The Spillover Impacts of a Medicare Payment Reform

Monday, June 11, 2018: 10:00 AM
Basswood - Garden Level (Emory Conference Center Hotel)

Presenter: Brigham Walker

Discussant: Amanda C. Cook


By altering the incentives faced by providers, Medicare can indirectly affect care for the privately insured. Healthcare research on these spillover effects has focused on Medicare Advantage and traditional fee-for-service (FFS) Medicare or used payer mix variation to identify the effects of public insurance schemes, but scarce research assesses the indirect effects of Medicare on the population under age 65. This paper does just that, using a recent Medicare payment shock where some providers (but not all) moved from a traditional FFS payment model to a model that rewarded patient management and cost containment.
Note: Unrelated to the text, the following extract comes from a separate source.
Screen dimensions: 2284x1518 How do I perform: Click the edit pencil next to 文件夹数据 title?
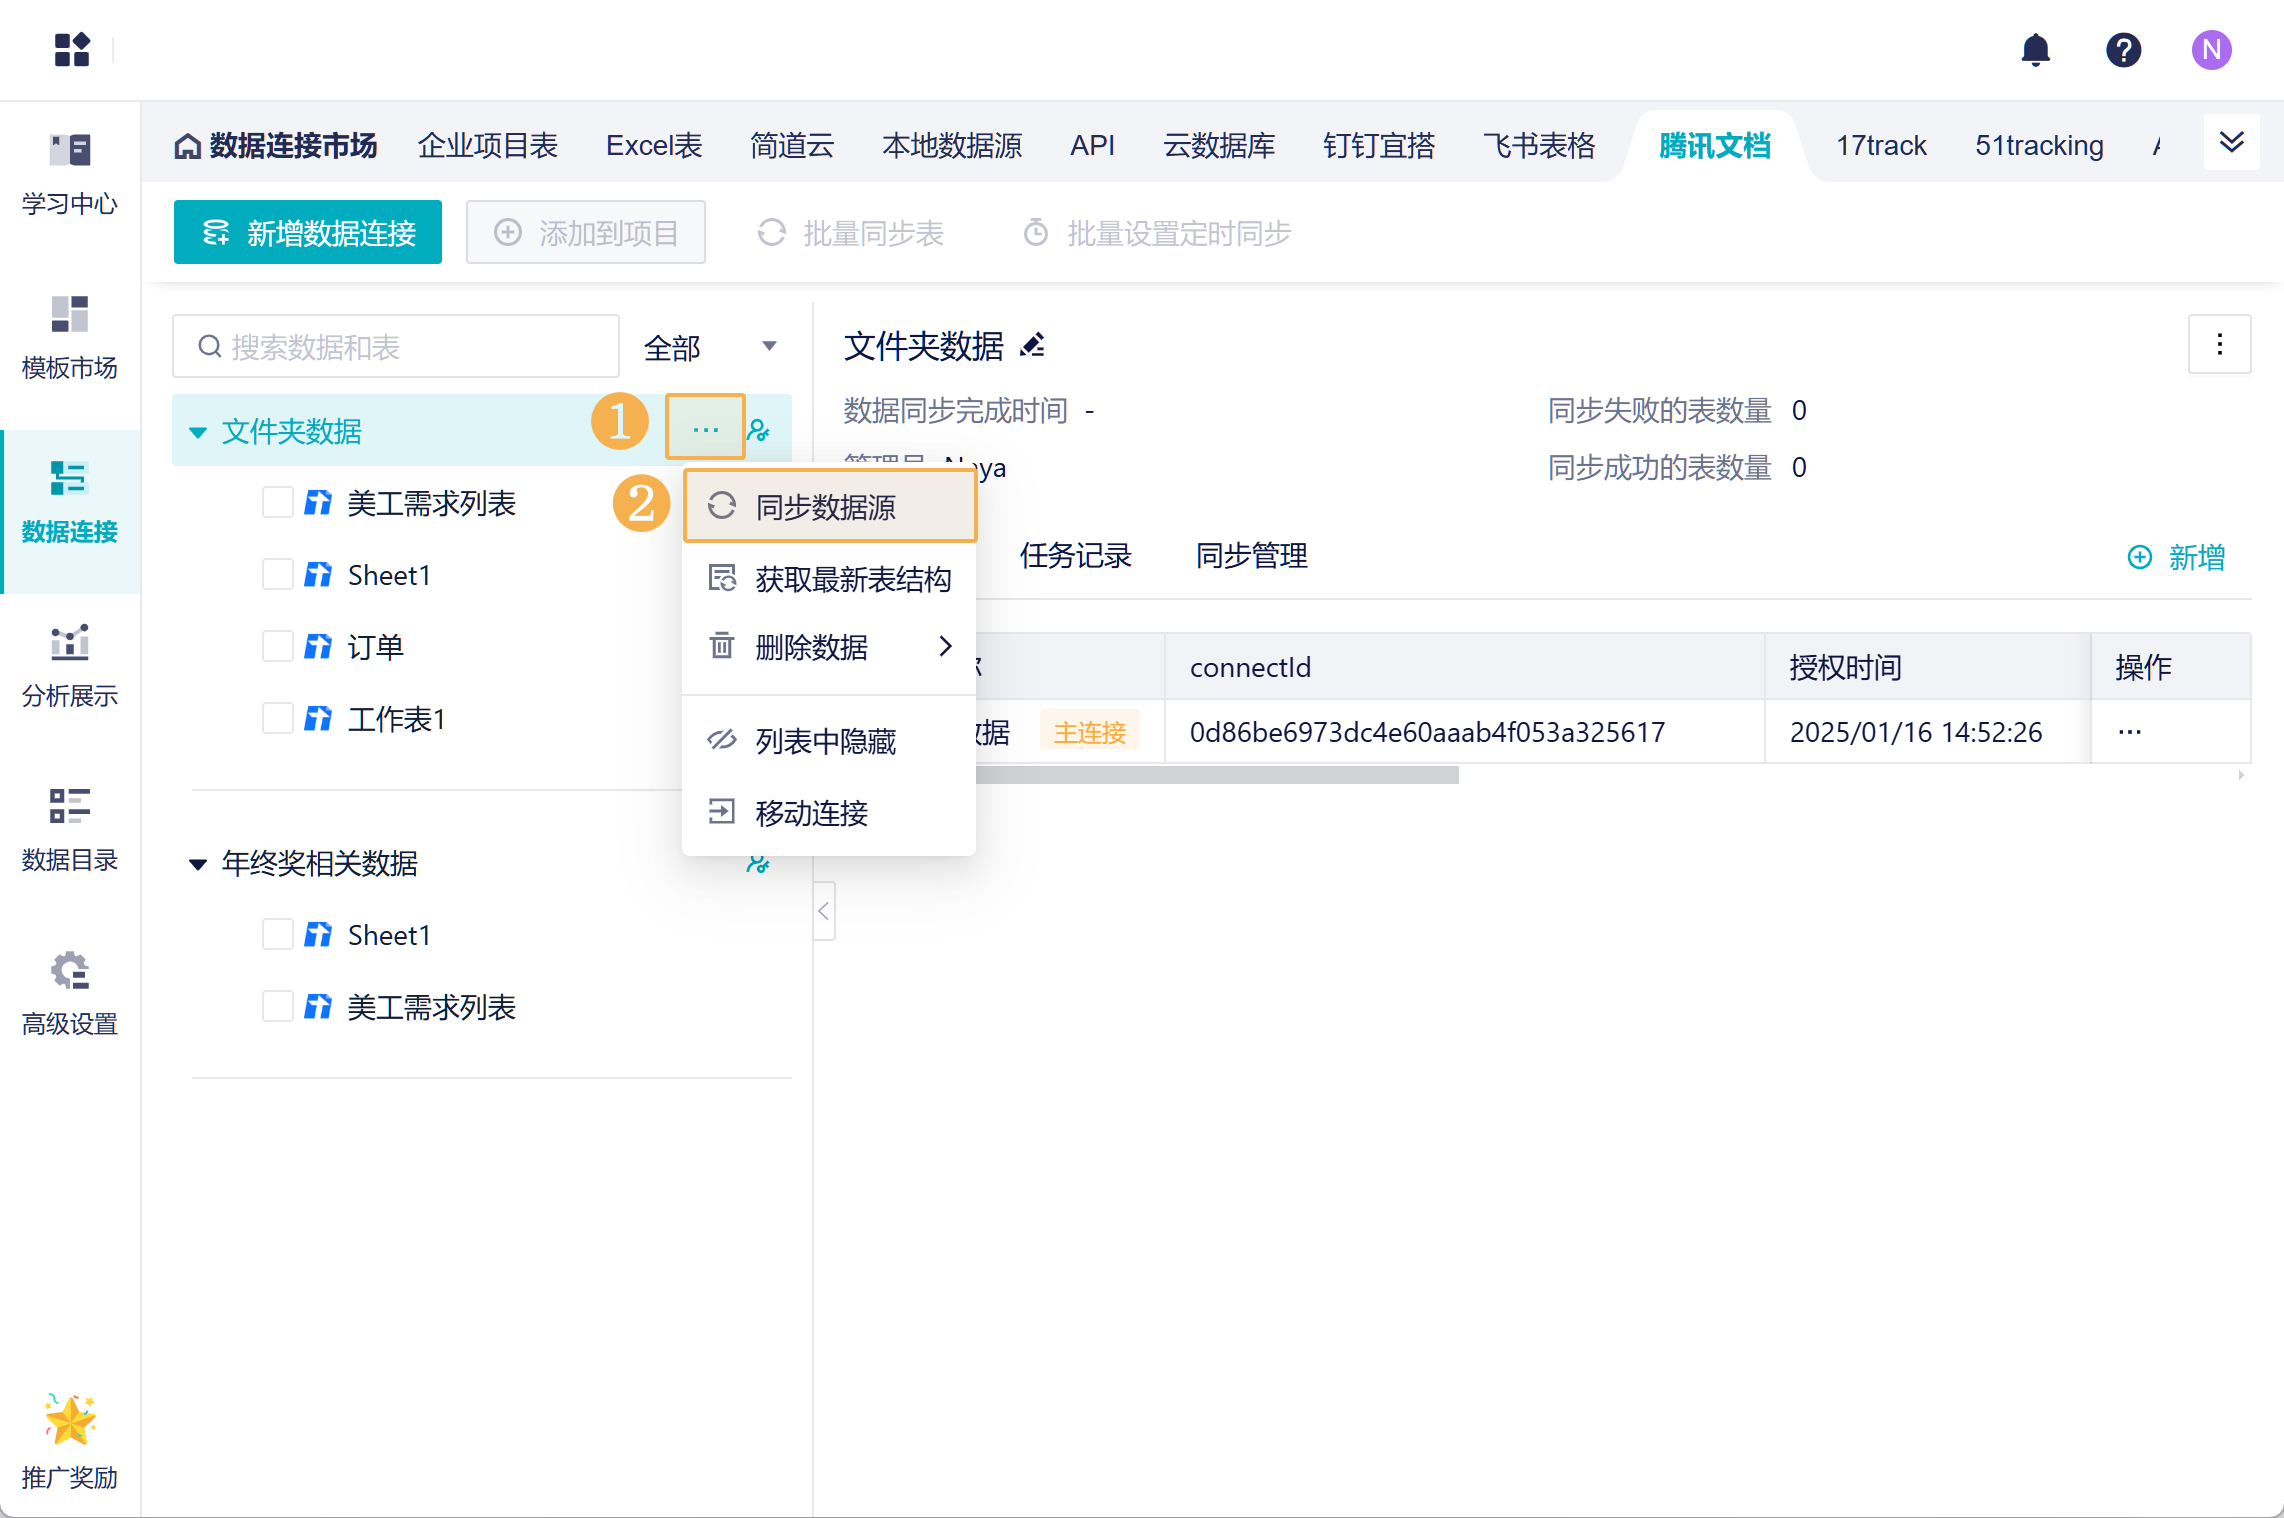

In 2016, the Centers for Medicare and Medicaid Services (CMS) introduced the Oncology Care Model (OCM) that included two distinct changes to provider reimbursement. First, participating providers were paid a monthly patient management fee to encourage care coordination. Second, a shared-savings program was established that rewarded providers when actual patient spending – administered at the patient-level – was below a projected benchmark level determined by CMS. Evidence suggests that the OCM program prompted practice reorganization, including the hiring of non-physician clinicians, and led to an increased emphasis on evidence-based treatment. Given that Medicare represents a significant portion of practice total reimbursement, it is conceivable that the OCM program may have induced changes in spending and health care use for patients with private insurance.

Using a unique dataset of medical claims from a large provider network, I estimate the spillover effects to the privately insured of the OCM program. These data are particularly suited to examining these issues as half of the provider practices in the sample participated in the OCM program and half did not. The practices themselves exhibit many features that make them compelling comparators: they are part of the same network and thus face similar input prices and care sensibilities, they have the same technologies by way of electronic medical records and financial management systems, they host several networking conferences throughout the year, and they share some common back-office staff. I use a differences-in-differences methodology to measure the effects of the OCM program on utilization and cost among patients with private insurance. I couple this analysis with an event study to assess the onset effects of the policy. Primary outcomes include changes in expenditures, such as drug-spend and total-spend, and secondary outcomes include changes in utilization of specific services such as regular visits to mitigate unnecessary hospitalizations or emergency room visits.

Preliminary results suggest that the Medicare change affected the utilization and cost outcomes for the privately insured population under age 65. Shared-savings models have elsewhere shown modest first year effects among those directly managed under those payment systems; this analysis will clarify whether, where, and to what magnitude these effects spillover to privately-insured patients uninvolved with the program.